> WORK ITEM: If a line in the records below contains the word "Time", copy it.

> EXERCISE MATERIALS:
★ ★ ★ ★ ★ ★ ★
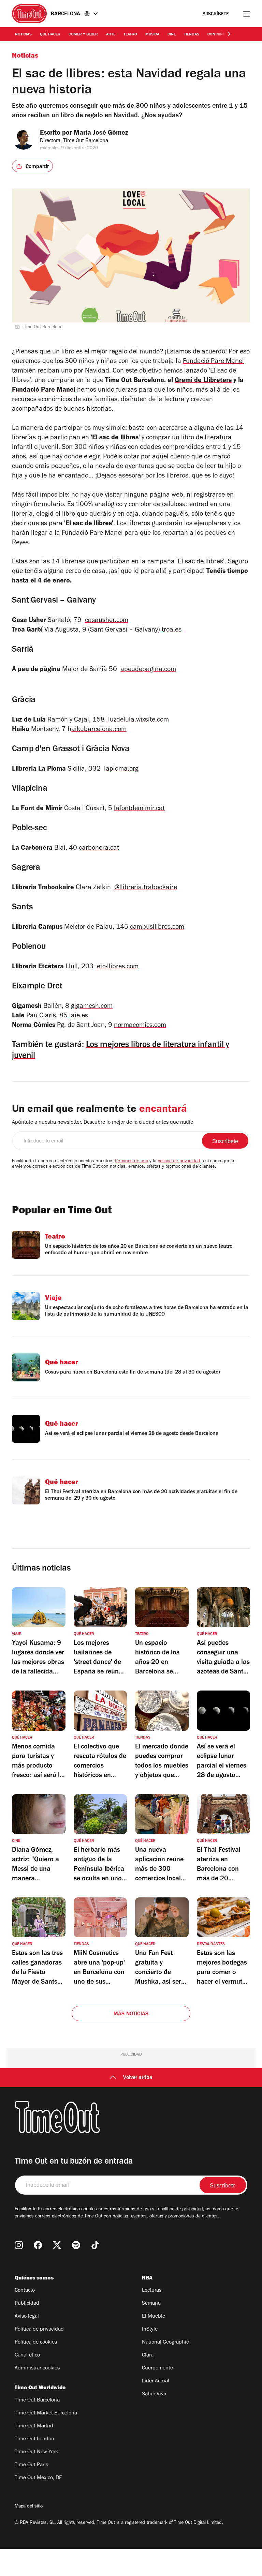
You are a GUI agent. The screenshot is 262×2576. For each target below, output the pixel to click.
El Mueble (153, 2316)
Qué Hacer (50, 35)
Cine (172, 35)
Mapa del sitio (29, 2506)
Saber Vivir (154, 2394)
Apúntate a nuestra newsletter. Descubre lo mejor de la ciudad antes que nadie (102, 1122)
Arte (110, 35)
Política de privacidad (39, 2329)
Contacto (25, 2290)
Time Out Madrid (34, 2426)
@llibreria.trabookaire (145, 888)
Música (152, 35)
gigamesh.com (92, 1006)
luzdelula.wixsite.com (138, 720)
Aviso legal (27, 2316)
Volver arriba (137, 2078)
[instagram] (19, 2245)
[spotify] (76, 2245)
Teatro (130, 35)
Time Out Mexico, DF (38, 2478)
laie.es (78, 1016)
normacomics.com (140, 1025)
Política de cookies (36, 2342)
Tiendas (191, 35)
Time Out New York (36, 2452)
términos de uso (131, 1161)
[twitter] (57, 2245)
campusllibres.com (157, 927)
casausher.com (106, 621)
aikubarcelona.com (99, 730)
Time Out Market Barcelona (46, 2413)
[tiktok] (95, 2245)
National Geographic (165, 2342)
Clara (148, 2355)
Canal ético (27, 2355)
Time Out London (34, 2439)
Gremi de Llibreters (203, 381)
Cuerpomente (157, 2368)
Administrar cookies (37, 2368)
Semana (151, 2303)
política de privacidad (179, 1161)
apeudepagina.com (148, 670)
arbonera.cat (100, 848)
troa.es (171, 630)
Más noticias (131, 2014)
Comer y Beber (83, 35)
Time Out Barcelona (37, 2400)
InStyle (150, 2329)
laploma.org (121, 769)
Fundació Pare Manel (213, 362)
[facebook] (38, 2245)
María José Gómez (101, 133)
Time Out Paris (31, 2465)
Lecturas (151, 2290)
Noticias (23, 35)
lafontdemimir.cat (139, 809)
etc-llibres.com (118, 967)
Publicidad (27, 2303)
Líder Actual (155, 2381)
★ ★ ★ ★ ★ ★ ★
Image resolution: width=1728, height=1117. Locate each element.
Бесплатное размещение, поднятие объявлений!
★ ★ ★ ★ ★ ★ ★
> RESPONSE TO THE TASK:
Time Out Madrid (34, 2426)
Time Out Mexico, DF (38, 2478)
Time Out New York (36, 2452)
Time Out Market Barcelona (46, 2413)
Time Out London (34, 2439)
Time Out Barcelona (37, 2400)
Time Out Paris (31, 2465)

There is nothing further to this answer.